A declaração de apoio do Carrefour França aos produtores agrícolas franceses causou discordâncias no Brasil. Como Diretor-Presidente do Grupo Carrefour e amigo de longa data do país, venho, respeitosamente, esclarecê-la. 

O Carrefour é um grupo descentralizado e enraizado em cada país onde está presente, francês na França e brasileiro no Brasil. 

Na França, o Carrefour é o primeiro parceiro da agricultura francesa: compramos quase toda a carne que necessitamos para as nossas atividades na França, e assim seguiremos fazendo. A decisão do Carrefour França não teve como objetivo mudar as regras de um mercado amplamente estruturado em suas cadeias de abastecimento locais, que segue as preferências regionais de nossos clientes. Com essa decisão, quisemos assegurar aos agricultores franceses, que atravessam uma grave crise, a perenidade do nosso apoio e das nossas compras locais. 

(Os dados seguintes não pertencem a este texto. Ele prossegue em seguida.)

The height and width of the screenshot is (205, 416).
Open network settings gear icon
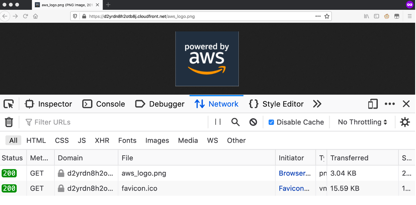pos(405,122)
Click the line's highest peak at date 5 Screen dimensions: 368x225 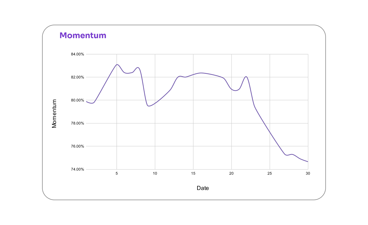coord(117,65)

Do outro lado do Atlântico, no Brasil, compramos dos produtores brasileiros quase toda a carne que necessitamos para as nossas atividades, e seguiremos fazendo assim. São os mesmos valores de criar raízes e parceria que inspiram há 50 anos nossa relação com o setor agropecuário brasileiro, cujo profissionalismo, cuidado à terra e produtores conhecemos. 

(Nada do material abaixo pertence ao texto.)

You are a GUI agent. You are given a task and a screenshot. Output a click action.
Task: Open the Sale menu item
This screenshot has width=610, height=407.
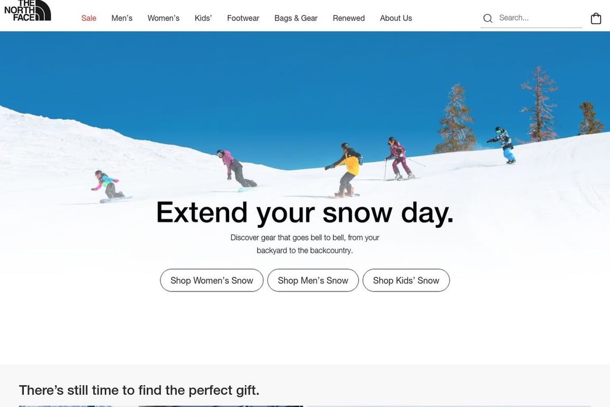tap(89, 19)
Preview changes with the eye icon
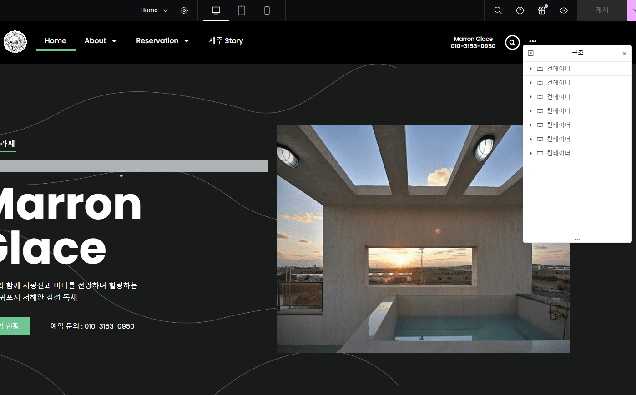 [x=564, y=10]
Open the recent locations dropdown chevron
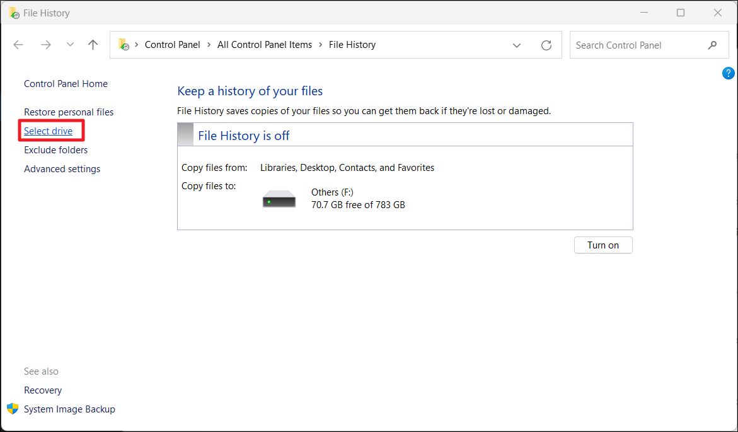738x432 pixels. 70,45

O Grupo Carrefour Brasil é profundamente brasileiro, com mais de 130.000 colaboradores, se desenvolveu e continua se desenvolvendo sob minha presidência em parceria com produtores e fornecedores do Brasil, valorizando o trabalho do setor produtivo e sempre em benefício de nossos clientes. Nos últimos anos, o Grupo Carrefour Brasil acelerou seu desenvolvimento, dobrando tanto o volume de seus investimentos no país quanto suas compras da agricultura brasileira. 

Mais amplamente, o Brasil é o país em que o Carrefour mais investiu sob minha presidência, o que confirma nossa ambição e nosso comprometimento com o país. Assim seguiremos prestigiando a produção e os atores locais e fomentando a economia do Brasil. 

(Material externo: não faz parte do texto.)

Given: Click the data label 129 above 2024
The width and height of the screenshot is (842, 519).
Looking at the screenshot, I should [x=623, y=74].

Sabemos que a agricultura brasileira fornece carne de alta qualidade, respeito ás normas e sabor. Se a comunicação do Carrefour França gerou confusão e pode ter sido interpretada como questionamento de nossa parceria com a agricultura brasileira e como uma crítica a ela, pedimos desculpas. 

O Carrefour está empenhado em trabalhar, na França e no Brasil, em prol de uma agricultura próspera, seguindo nosso propósito pela transição alimentar para todos. Asseguro, Senhor Ministro, nosso compromisso de longo prazo ao lado da agricultura e dos produtores brasileiros. 

Aproveito a oportunidade para renovar os protestos de estima e consideração.